The vitamins and minerals known to be involved in our immune system are:
• Vitamin C - our best sources are all fruits and veg, although bell peppers are a particularly good source.
• Vitamin A - found in high amounts in liver (not recommended if you are pregnant) with good amounts also found in eggs, dairy and oily fish. We can also obtain vitamin A from yellow, red and green veg (leafy), and yellow fruit, but it does come in the form of beta-carotene and our body has to convert this to vitamin A.
• Vitamin E - found in plant oils, nuts and seeds and wheat germ (go for wholegrain to get the germ).

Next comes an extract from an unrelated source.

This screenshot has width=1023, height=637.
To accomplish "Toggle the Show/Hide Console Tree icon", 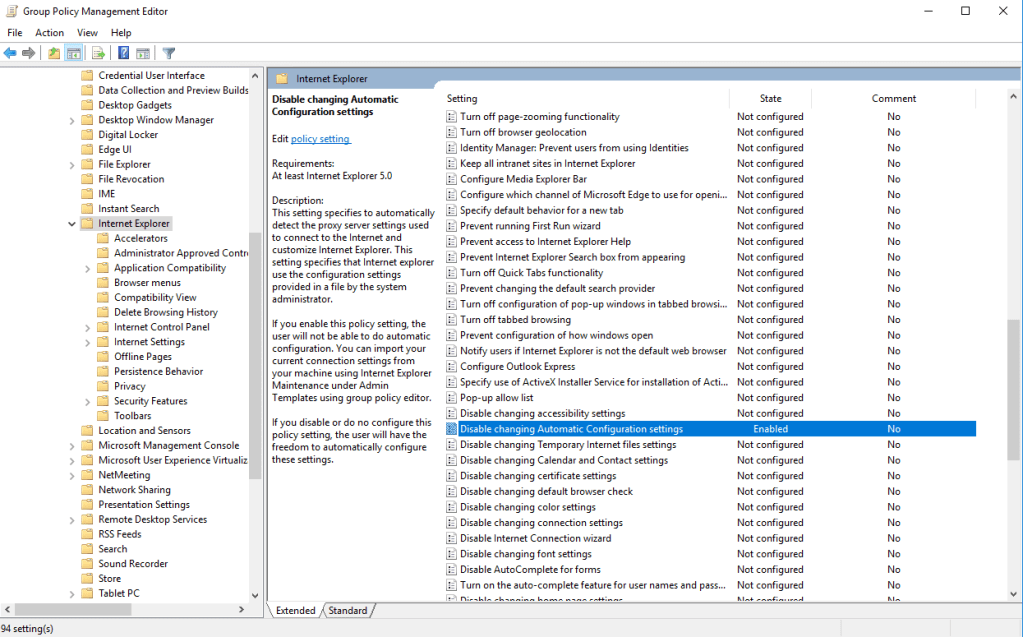I will pos(73,53).
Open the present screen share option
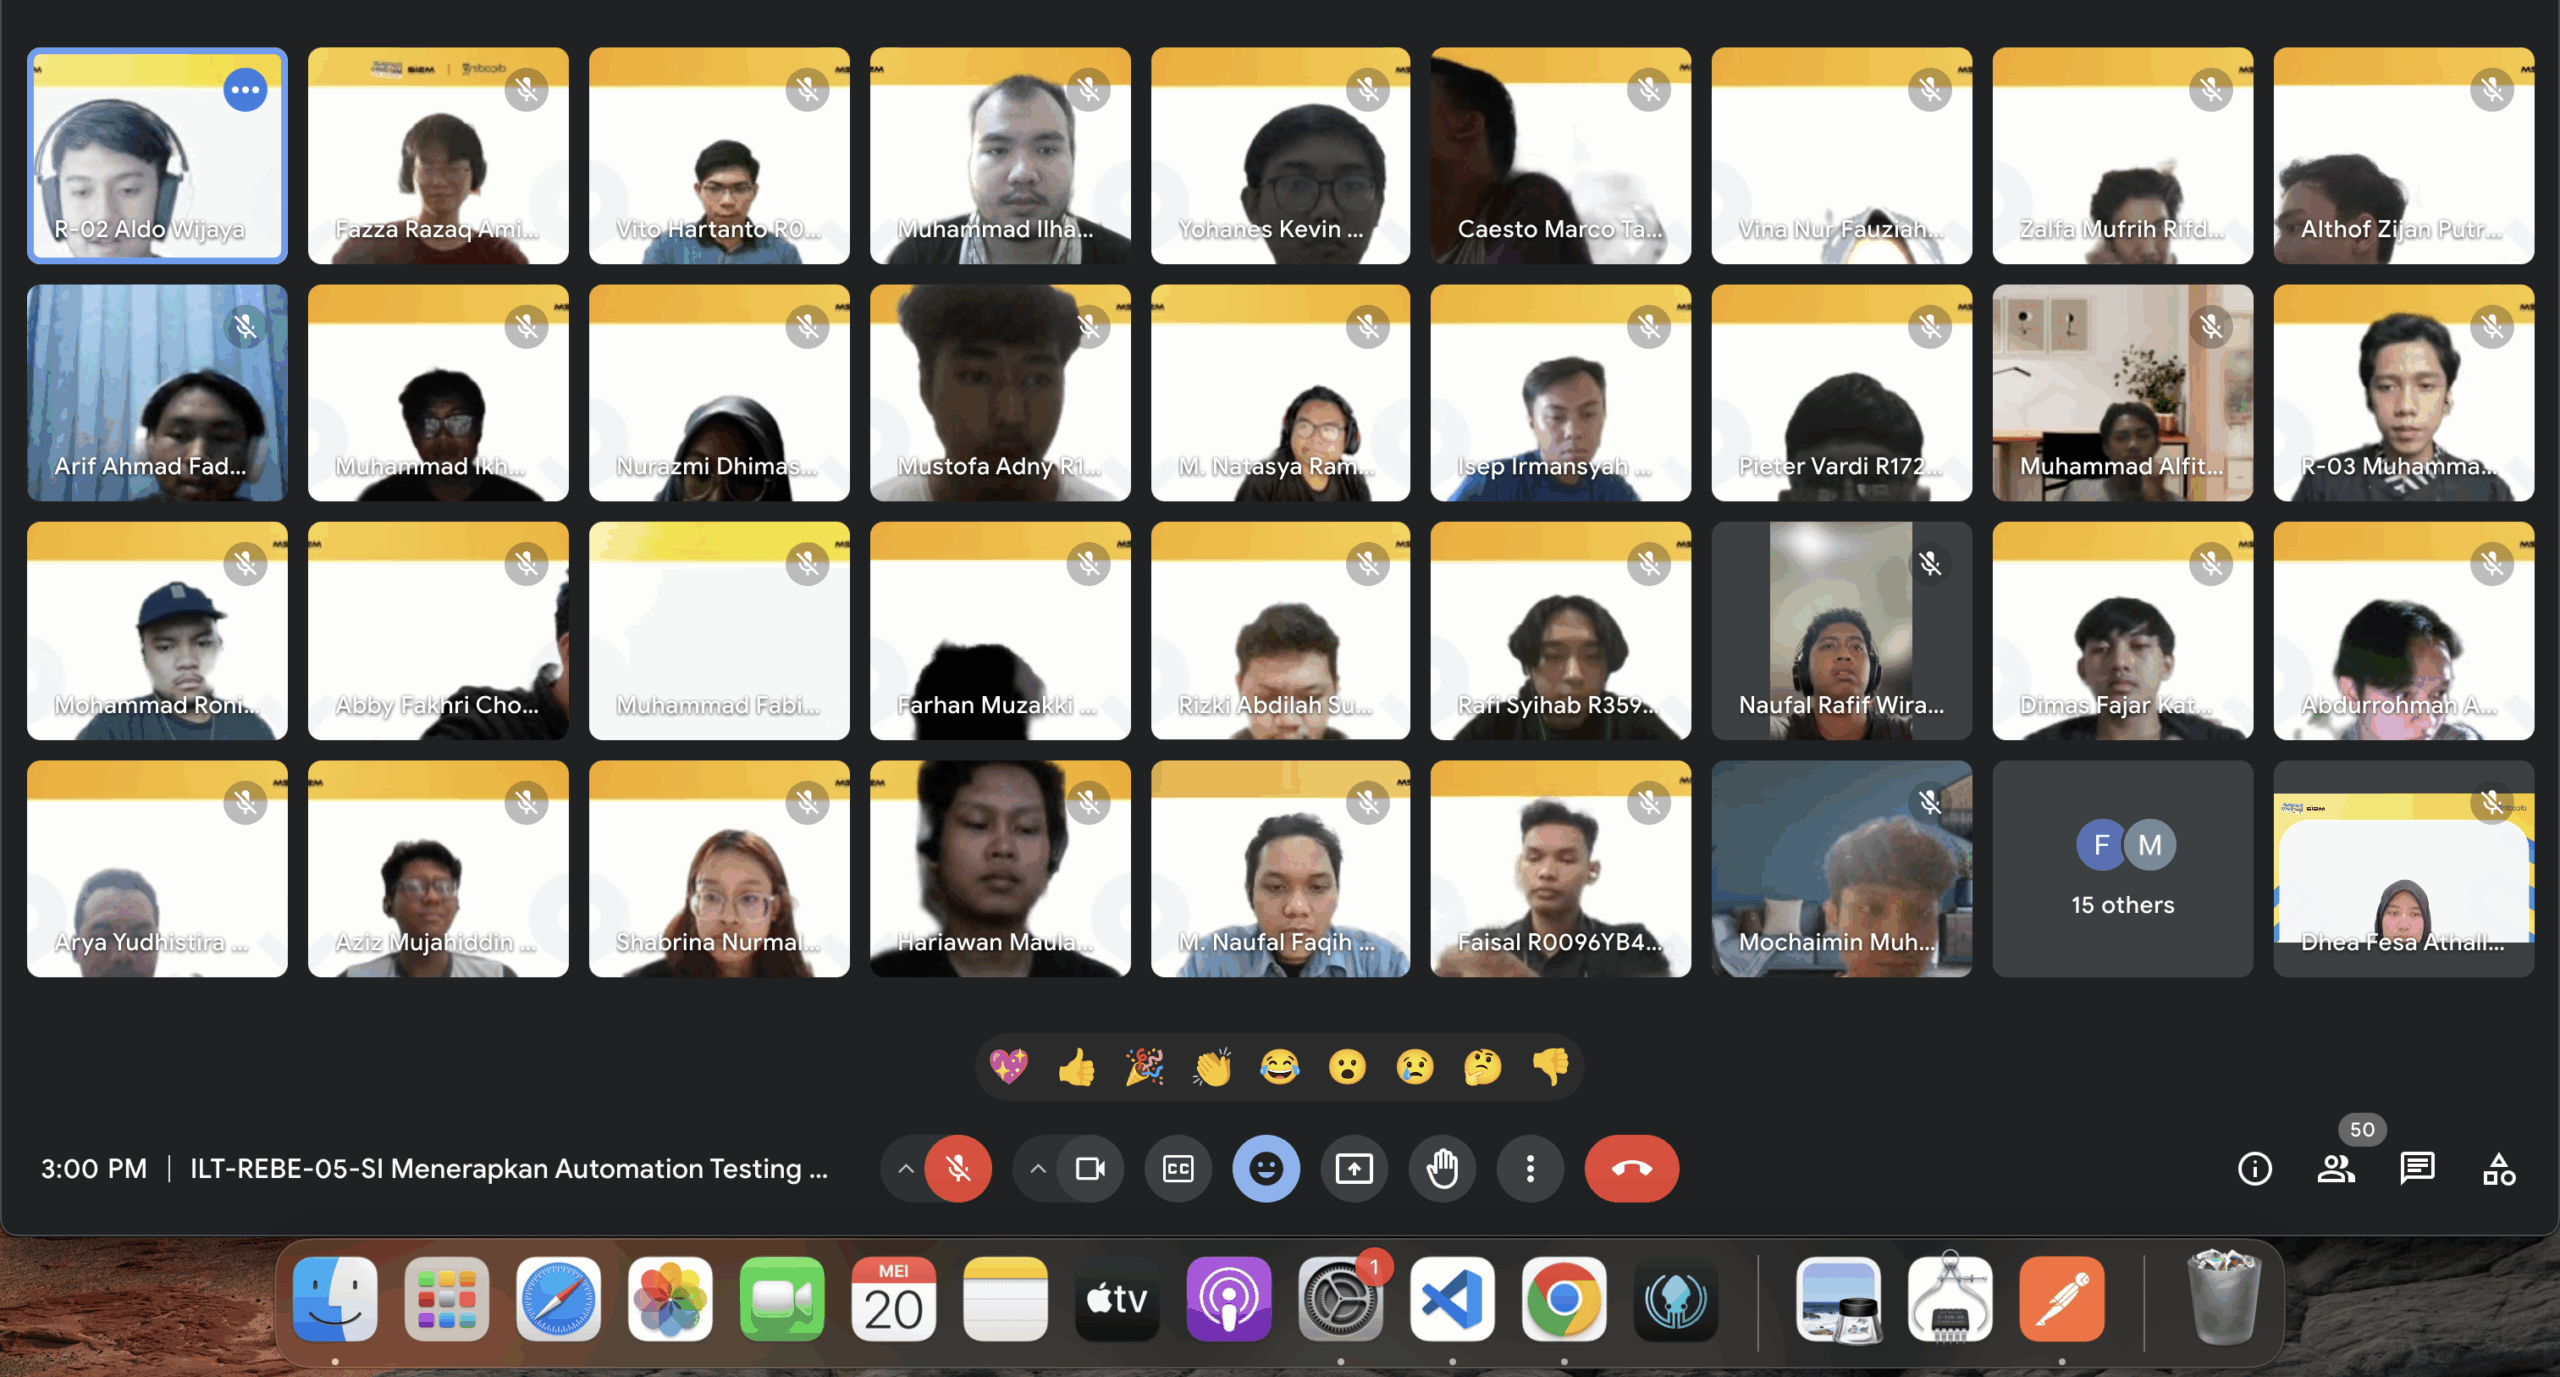Viewport: 2560px width, 1377px height. (1354, 1168)
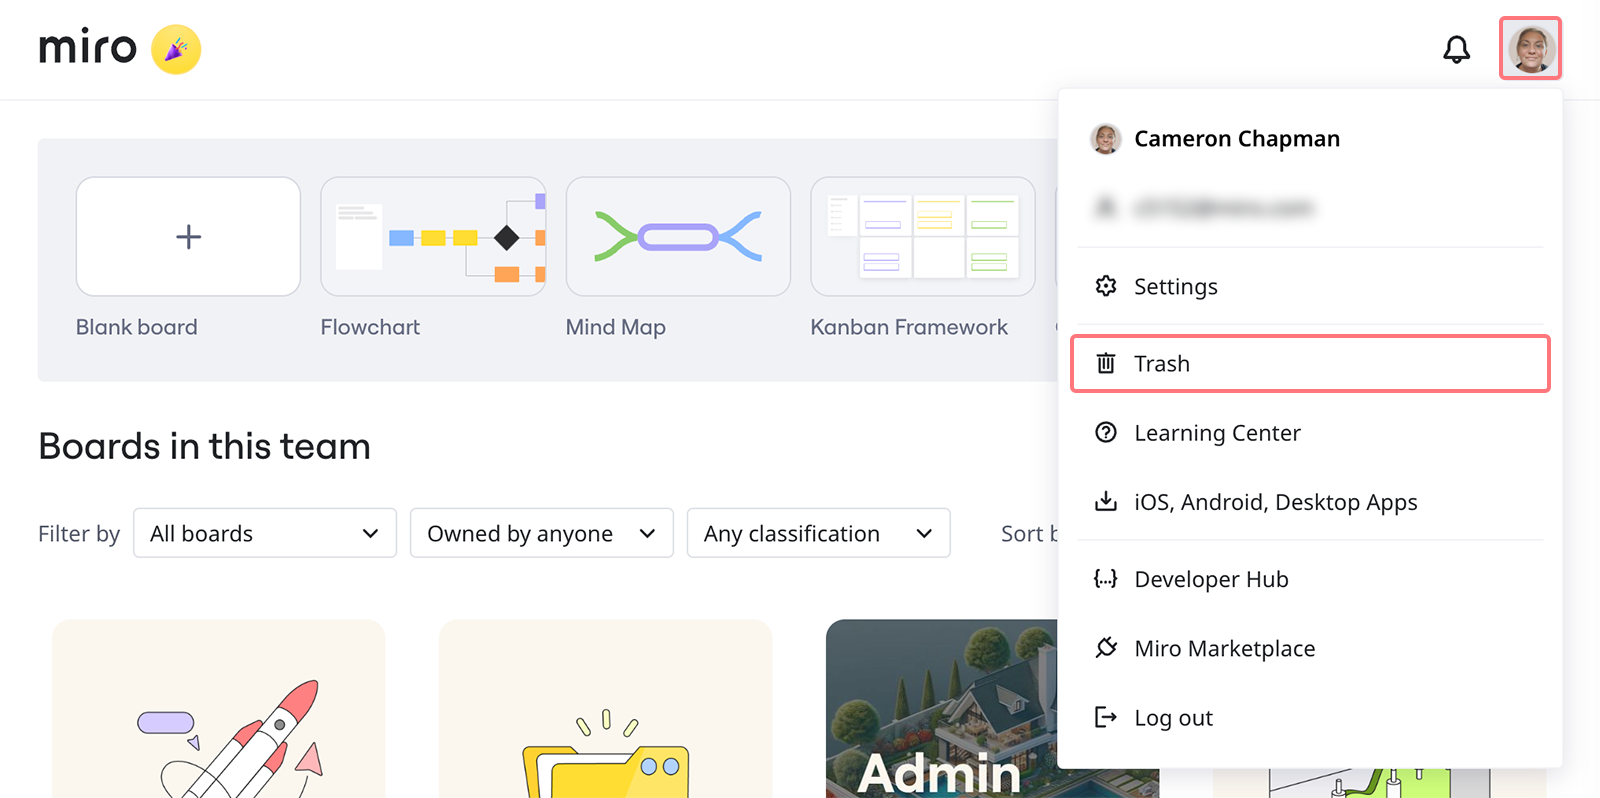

• Zinc - good sources are meat, shellfish, dairy and wholegrain bread
• Selenium – found in brazil nuts, fish, meat and eggs
• Copper – found in nuts, shellfish and offal
It’s important to remember that these vitamins and minerals are in other foods, but just not in such high amounts, however, the general theme here is the less processed your diet the more nutrients it will contain, cooking from scratch, chopping, dicing, mixing are what we should be aiming to do when preparing our meals as opposed to taking products out of packets. Try to obtain vitamins and minerals from food, supplements can be useful but will never make up for a bad diet and if you take too much of a particular supplement you may experience side effects. Use the NHS website for more information on how much you should have.
You have probably heard about the good bacteria that live in our gut, these are individually known as microbes and collectively knowns as our microbiome, microbes produce so many beneficial chemicals which help to regulate our immune system. So we know that having a diverse microbiome is a good thing, and this is influenced by what we eat. Having a diet rich in plant based foods such as a wide variety of fruit and veg, and other foods high in fibre such as wholegrains, nuts and seeds are essential to feed our gut bacteria, and well fed microbes leads to a happy and healthy microbiome! Food and drink that are known to damage our microbiome are alcohol, sugar, sweeteners, salt and other additives, and when you eat food that is unprocessed these items will be less likely to be in your diet. You can also eat foods that contain live microbes, these are called prebiotics and are found in yoghurt, blue cheese, and fermented foods such as saukraut and kimchee and drinks such as kefir and Kombucha.
So, basing your diet on unprocessed natural foods will optimise your health but don’t forget to also get a good nights sleep and stay active.